A supershear earthquake is an earthquake in which the propagation of the rupture along the fault surface occurs at speeds in excess of the seismic shear wave velocity. This causes an effect analogous to a sonic boom.
During seismic events along a fault surface the displacement initiates at the focus and then propagates outwards. Typically for large earthquakes the focus lies towards one end of the slip surface and much of the propagation is unidirectional. Theoretical studies have in the past suggested that the upper bound for propagation velocity is that of Rayleigh waves, approximately 0.92 of the shear wave velocity. However, evidence of propagation at velocities between S-wave and compressional wave values have been reported for several earthquakes in agreement with theoretical and laboratory studies that support the possibility of rupture propagation in this velocity range.
Occurrence
Evidence of rupture propagation at velocities greater than S-wave velocities expected for the surrounding crust have been observed for several large earthquakes associated with strike-slip faults. During strike-slip, the main component of rupture propagation will be horizontal, in the direction of displacement, as a Mode II shear crack. This contrasts with a dip-slip rupture where the main direction of rupture propagation will be perpendicular to the displacement, like a Mode III shear crack. Theoretical studies have shown that Mode III cracks are limited to the shear wave velocity but that Mode II cracks can propagate between the S and P-wave velocities and this may explain why supershear earthquakes have not been observed on dip-slip faults.

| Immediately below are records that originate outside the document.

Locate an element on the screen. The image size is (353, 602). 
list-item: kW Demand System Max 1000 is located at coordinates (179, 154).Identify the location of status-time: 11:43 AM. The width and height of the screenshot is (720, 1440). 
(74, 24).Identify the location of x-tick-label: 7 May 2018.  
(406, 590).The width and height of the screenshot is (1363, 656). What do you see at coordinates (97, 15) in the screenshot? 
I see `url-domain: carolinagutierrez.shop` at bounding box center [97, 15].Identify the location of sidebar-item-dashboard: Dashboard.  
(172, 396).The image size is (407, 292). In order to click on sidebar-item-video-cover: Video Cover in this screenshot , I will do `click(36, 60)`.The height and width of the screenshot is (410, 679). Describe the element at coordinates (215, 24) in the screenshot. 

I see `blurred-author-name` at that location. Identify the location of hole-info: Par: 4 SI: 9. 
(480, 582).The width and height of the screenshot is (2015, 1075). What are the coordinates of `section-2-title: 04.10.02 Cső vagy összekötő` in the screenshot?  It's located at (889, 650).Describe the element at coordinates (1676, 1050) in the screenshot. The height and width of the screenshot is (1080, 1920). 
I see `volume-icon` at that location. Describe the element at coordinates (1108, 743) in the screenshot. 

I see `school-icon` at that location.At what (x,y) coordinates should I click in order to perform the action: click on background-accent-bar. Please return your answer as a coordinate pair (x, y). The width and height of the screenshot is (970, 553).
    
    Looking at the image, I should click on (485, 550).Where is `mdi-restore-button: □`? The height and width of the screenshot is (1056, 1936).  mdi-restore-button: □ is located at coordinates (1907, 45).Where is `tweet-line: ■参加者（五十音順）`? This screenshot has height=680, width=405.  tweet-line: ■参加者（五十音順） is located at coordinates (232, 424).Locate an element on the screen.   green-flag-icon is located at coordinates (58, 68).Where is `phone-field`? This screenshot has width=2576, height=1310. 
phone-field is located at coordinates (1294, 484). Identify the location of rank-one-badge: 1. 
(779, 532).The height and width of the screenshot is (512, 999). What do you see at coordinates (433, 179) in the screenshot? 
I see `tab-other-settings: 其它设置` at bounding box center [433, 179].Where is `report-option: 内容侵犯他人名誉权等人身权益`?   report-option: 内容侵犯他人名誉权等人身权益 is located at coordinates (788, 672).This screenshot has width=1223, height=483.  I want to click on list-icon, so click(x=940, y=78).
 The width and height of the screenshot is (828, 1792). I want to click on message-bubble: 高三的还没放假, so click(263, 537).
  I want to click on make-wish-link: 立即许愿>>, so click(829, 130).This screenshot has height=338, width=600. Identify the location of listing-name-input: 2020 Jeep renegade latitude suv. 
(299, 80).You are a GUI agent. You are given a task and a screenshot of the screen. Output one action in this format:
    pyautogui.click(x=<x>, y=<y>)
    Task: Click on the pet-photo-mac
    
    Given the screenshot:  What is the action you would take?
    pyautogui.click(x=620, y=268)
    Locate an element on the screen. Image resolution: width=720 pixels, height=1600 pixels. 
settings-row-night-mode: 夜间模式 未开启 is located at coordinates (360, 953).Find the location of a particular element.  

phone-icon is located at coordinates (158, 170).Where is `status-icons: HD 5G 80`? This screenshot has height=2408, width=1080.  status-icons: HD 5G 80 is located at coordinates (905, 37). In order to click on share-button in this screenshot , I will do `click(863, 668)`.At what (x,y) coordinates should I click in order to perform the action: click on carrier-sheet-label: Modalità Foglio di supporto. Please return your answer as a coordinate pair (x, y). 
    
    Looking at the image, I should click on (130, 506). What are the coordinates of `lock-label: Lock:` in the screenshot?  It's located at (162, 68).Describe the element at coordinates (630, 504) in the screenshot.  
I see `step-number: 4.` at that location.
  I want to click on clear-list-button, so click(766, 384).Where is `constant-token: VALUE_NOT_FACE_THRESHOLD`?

Initiation of supershear rupture
The rupture velocity range between those of Rayleigh waves and shear waves remains forbidden for a Mode II crack. This means that a rupture cannot accelerate from Rayleigh speed to shear wave speed. In the "Burridge–Andrews" mechanism, supershear rupture is initiated on a 'daughter' rupture in the zone of high shear stress developed at the propagating tip of the initial rupture. Because of this high stress zone, this daughter rupture is able start propagating at supershear speed before combining with the existing rupture. Experimental shear crack rupture, using plates of a photoelastic material, has produced a transition from sub-Rayleigh to supershear rupture by a mechanism that "qualitatively conforms to the well-known Burridge-Andrews mechanism".
Geological effects
The high rates of strain expected near faults that are affected by supershear propagation are thought to generate what is described as pulverized rocks. The pulverization involves the development of many small microcracks at a scale smaller than the grain size of the rock, while preserving the earlier fabric, quite distinct from the normal brecciation and cataclasis found in most fault zones. Such rocks have been reported up to 400 m away from large strike-slip faults, such as the San Andreas Fault. The link between supershear and the occurrence of pulverized rocks is supported by laboratory experiments that show very high strain rates are necessary to cause such intense fracturing.
2012 Indian Ocean earthquakes, magnitude Mw 8.6 associated with strike-slip on several fault segments - the first supershear event recognised in oceanic lithosphere.
2013 Okhotsk Sea earthquake magnitude Mw 6.7 aftershock was an extremely deep supershear as well as unusually fast at "eight kilometers per second, nearly 50 percent faster than the shear wave velocity at that depth."